__TASK STATEMENT__:
Take the data below and write it out exactly, except for the pictures.

━━━━━━

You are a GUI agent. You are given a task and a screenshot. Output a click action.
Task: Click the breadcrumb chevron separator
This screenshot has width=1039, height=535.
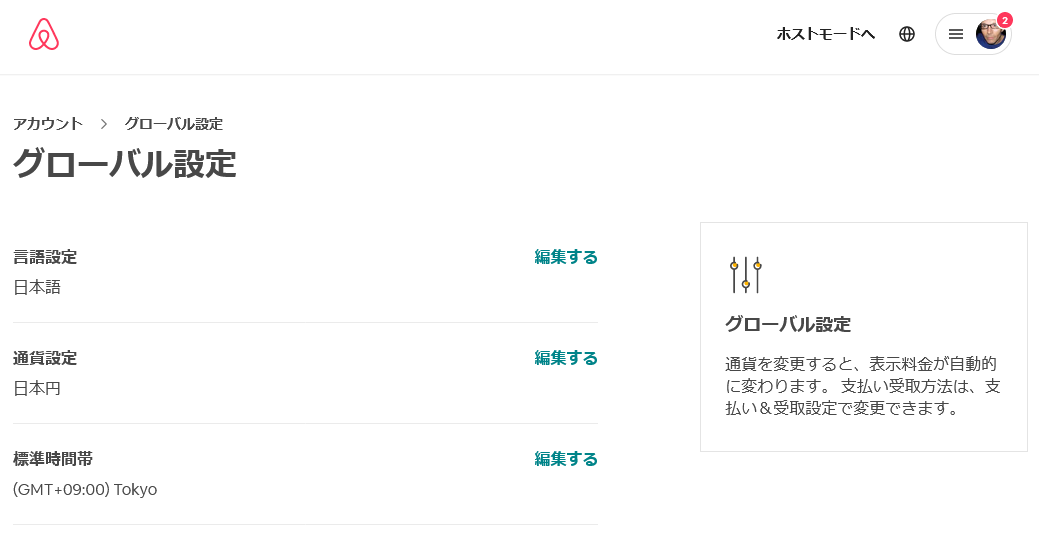pos(103,124)
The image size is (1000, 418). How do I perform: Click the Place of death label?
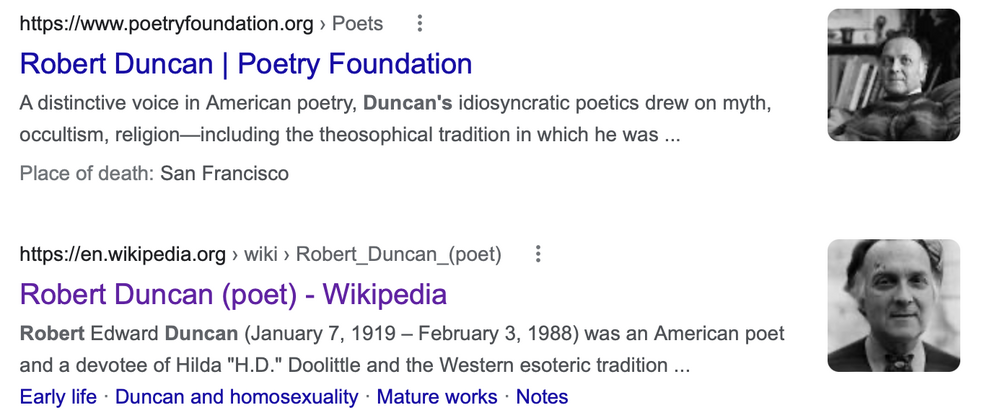86,174
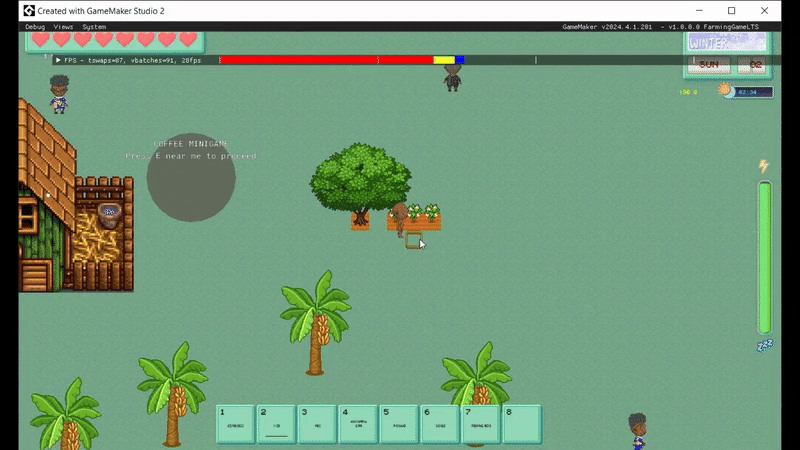Select hotbar slot 1

(235, 424)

━━━━━━

__REPLY__:
You are a GUI agent. You are given a task and a screenshot. Output a click action.
Task: Click the breadcrumb chevron separator
This screenshot has width=1039, height=535.
pos(103,124)
The image size is (1000, 418). How do I perform: Click the Place of death label?
86,174
Select hotbar slot 1

(235, 424)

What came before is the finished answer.